In einem Independent-Artikel räumte Blair am Sonntag ein, dass genveränderte Lebensmittel die Gesundheit der Menschen und die Umwelt gefährden könnten und dass die Bedenken gegenüber den möglichen Risiken berechtigt seien. Auch wenn der potentielle Nutzen der Gentechnologie wie in der Medizin beträchtlich sei, so würde seine Regierung sie nicht bedingungslos fördern: "Das entscheidende Wort in Bezug auf Risiken und Chancen ist potentiell. Das Potential für Chancen hebt hervor, warum wir Recht hatten, nicht die Türe vor genveränderten Lebensmitteln oder Getreide ohne vorhergehende Forschung zu schließen. Das Potential für Risiken zeigt, warum wir Recht haben, in der Tat sehr vorsichtig voranzugehen. Und das ist genau das, was wir machen."

Blair versprach weiter, dass in Großbritannien keine Lebensmittel auf den Markt kommen werden, die nicht zuvor mit den weltweit strengsten Kontrollen überprüft worden sind. Auch würden keine Anbaugenehmigungen erteilt, solange es nicht ausreichende Bestätigungen dafür gibt, dass genveränderte Nutzpflanzen keine negativen Auswirkungen auf die Umwelt haben.

In Großbritannien verkaufen viele Lebensmittelketten keine Produkte mehr, in denen genveränderte Bestandteile enthalten sind. Der Widerstand gegen genveränderte Nutzpflanzen ist in Großbritannien so groß, dass die Saatgutkonzerne nicht einmal genügend britische Landwirte finden, um die bewilligten Versuchsaussaaten durchführen zu können. Vier Jahre Versuchsanpflanzungen auf 75 Feldern wären aber notwendig, um zu "beweisen", dass die genveränderten Pflanzen sich nicht negativ auf die Umwelt auswirken. Einen Erfolg für die Gegner der Gentechnologie feierte an diesem Wochenende auch Greenpeace. Vor der Küste von Anglesey in Nordwales hatten sechs Aktivisten den Frachter "Iolcos Grace" am FReitag an der Weiterfahrt gehindert, indem sie sich auf dem Frachter anketteten. Das Schiff soll bis zu 60.000 Tonnen genmanipulierte Soja geladen haben.
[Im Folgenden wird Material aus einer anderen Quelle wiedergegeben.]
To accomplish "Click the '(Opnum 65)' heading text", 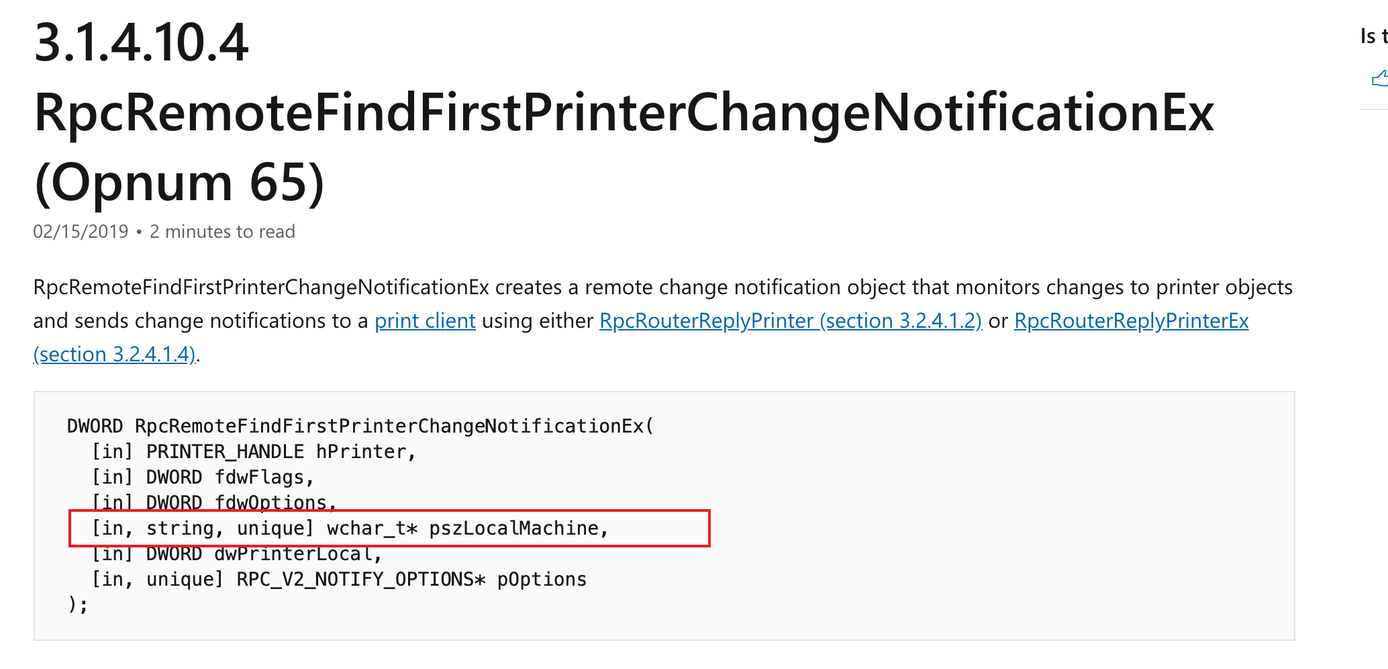I will click(x=179, y=183).
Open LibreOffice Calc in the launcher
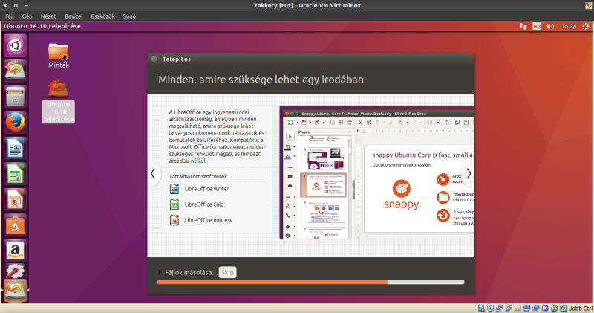This screenshot has height=313, width=594. tap(16, 174)
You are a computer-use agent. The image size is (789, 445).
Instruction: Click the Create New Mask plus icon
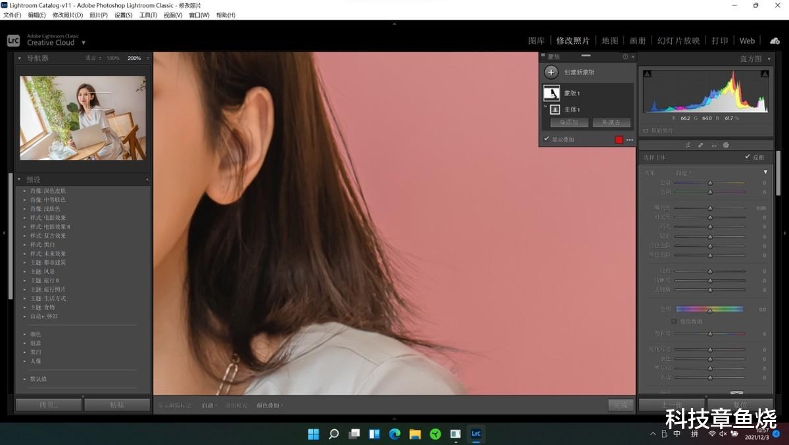click(551, 72)
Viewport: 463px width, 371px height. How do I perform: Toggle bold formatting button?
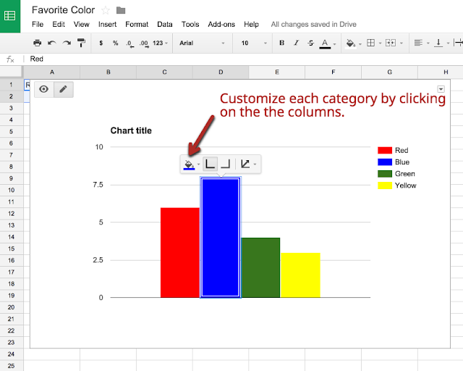coord(281,43)
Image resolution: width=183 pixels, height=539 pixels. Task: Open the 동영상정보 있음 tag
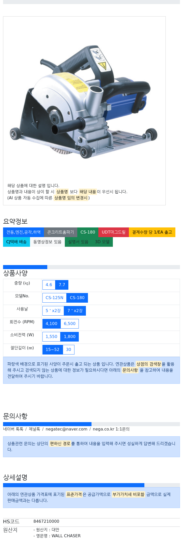pos(47,242)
Weiteres Ungemach aber werden für die britische Regierung auch Erkenntnisse bereiten, die der Guardian heute veröffentlicht hat. Die Zeitung ist aufgrund des amerikanischen Freedom of Information Act in den Besitz von bislang geheimen Dokumenten gekommen, die offenbaren, dass anlässlich des EU-Gipfels Tony Blair im Mai des letzten Jahres, kurz vor seiner Offensive für die Gentechnik, massiv von der amerikanischen Regierung unter Druck gesetzt wurde. Präsident Clinton teilte Blair, der damals die EU-Präsidentschaft innehatte, mit, dass der langsam Bewilligungsprozess für genveränderte Organismus der EU den US-Exporteuren bereits Hunderte von Millionen Dollar gekostet habe: "Im Geist der wachsenden EU-USA-Kooperation fordern wir die EU dazu auf, umgehend sicherzustellen, dass diese Produkte schnell überprüft werden." Ähnliche Beschwerden gingen auch dem damaligen EU-Kommissionsvorsitzenden Jacques Santer und anderen Politikern zu.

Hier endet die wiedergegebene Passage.